++++ Texto apresentado

Os efeitos da falta do autoconhecimento na era digital

Enviada em 29/10/2020

Segundo o historiador israelense Yuval Noah Horari, a falta de conhecimento gera manipulação de terceiros sobre as suas escolhas. Análogo à esse pensamento, na era digital, percebe-se lamentáveis impasses diante da falta do autoconhecimento dos cidadãos. Assim, é evidente os efeitos nocivos do uso exacerbado da tecnologia, seja pela inacessibilidade dos padrões estéticos impostos pela sociedade, seja pelo consumismo.

Em primeiro plano, é notório que com a ausência de conhecimento próprio, as redes sociais afetam mais esses indivíduos, tornando-os mais propícios a se sentirem pressionados aos padrões estéticos. Com isso, a música “Pretty Hurts” da cantora norte-americana Beyoncé, critica a padronização da beleza, realçando esse problema na modernidade. Além disso, constata-se a necessidade da mudança da mentalidade social sobre a questão, com o auxílio do autoconhecimento.

Somado a isso, outro efeito da carência de autognose na era digital é o consumismo intensificado, principalmente pela manipulação das redes sociais. Ainda mais, o documentário “O Dilema das Redes” expõe a seguinte citação: “Existem apenas duas indústrias que chamam seus clientes de usuários: a de droga e a de software”, o que destaca a função dos algoritmos, como uma poderosa ferramenta, a qual é praticamente impossível lutar. Outrossim, compreende-se a indispensabilidade de fundamentação das pessoas, para que essas não sejam, em alto grau, influenciados pelas inteligências virtuais a comprarem além do necessário.     Portanto, é indispensável adoções de ações que visão erradicar as contrariedades relacionadas à questão. Posto isso, cabe ao Mistério da Saúde, aliado a Secretaria Especial de Comunicação Social, promoverem consultas terapêuticas para toda população, oferecidas de forma virtual, por meio de um aplicativo com profissionais capacitados na área de psicologia, a fim de propiciar autoconhecimento a sociedade. Desse modo, é possível que a adversidade permaneça no passado.

++++++++
++++ Dados de origem

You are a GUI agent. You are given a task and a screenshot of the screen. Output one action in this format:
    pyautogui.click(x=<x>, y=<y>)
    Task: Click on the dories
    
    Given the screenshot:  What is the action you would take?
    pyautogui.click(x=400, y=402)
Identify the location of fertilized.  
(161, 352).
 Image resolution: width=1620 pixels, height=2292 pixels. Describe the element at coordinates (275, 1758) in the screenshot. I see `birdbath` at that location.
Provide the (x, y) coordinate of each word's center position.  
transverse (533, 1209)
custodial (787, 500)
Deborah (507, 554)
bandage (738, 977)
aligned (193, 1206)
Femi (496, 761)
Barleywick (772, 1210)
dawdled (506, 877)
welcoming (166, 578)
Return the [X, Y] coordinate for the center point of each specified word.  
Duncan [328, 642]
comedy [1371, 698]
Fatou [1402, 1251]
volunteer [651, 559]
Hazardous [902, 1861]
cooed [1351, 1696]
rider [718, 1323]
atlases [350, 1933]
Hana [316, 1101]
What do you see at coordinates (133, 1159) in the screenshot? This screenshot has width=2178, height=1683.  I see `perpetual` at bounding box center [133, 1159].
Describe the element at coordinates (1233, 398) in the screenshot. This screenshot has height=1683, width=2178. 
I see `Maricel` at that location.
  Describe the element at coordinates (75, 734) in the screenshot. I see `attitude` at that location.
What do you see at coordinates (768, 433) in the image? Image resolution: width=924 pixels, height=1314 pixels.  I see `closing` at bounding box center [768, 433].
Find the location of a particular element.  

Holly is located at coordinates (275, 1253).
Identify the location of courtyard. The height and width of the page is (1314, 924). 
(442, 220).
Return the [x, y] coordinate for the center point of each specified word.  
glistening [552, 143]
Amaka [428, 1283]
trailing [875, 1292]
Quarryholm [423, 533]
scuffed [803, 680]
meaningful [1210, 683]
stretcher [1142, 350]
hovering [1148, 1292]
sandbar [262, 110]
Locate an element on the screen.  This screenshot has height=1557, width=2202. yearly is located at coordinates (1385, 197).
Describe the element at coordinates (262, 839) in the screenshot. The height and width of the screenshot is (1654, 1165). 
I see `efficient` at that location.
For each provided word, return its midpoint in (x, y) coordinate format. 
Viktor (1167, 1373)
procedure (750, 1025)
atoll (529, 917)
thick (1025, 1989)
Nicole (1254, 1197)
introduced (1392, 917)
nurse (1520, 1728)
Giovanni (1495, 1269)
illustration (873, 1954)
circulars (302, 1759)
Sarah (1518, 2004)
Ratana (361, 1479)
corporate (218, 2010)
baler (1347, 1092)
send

++++++++

_Tarefas propostas_
1. Na redação, quais expressões vêm antes da primeira vírgula em cada frase do parágrafo iniciado por "Somado a isso"?
2. Reescreva o trecho da redação que vai de "Segundo o historiador" até "auxílio do autoconhecimento.", trocando "redes sociais" por "plataformas digitais".
Os registros não têm nenhum papel aqui.

_Respostas_
1.
Somado a isso
Ainda mais
Outrossim
Portanto
Posto isso
Desse modo

2.
Segundo o historiador israelense Yuval Noah Horari, a falta de conhecimento gera manipulação de terceiros sobre as suas escolhas. Análogo à esse pensamento, na era digital, percebe-se lamentáveis impasses diante da falta do autoconhecimento dos cidadãos. Assim, é evidente os efeitos nocivos do uso exacerbado da tecnologia, seja pela inacessibilidade dos padrões estéticos impostos pela sociedade, seja pelo consumismo.

Em primeiro plano, é notório que com a ausência de conhecimento próprio, as plataformas digitais afetam mais esses indivíduos, tornando-os mais propícios a se sentirem pressionados aos padrões estéticos. Com isso, a música “Pretty Hurts” da cantora norte-americana Beyoncé, critica a padronização da beleza, realçando esse problema na modernidade. Além disso, constata-se a necessidade da mudança da mentalidade social sobre a questão, com o auxílio do autoconhecimento.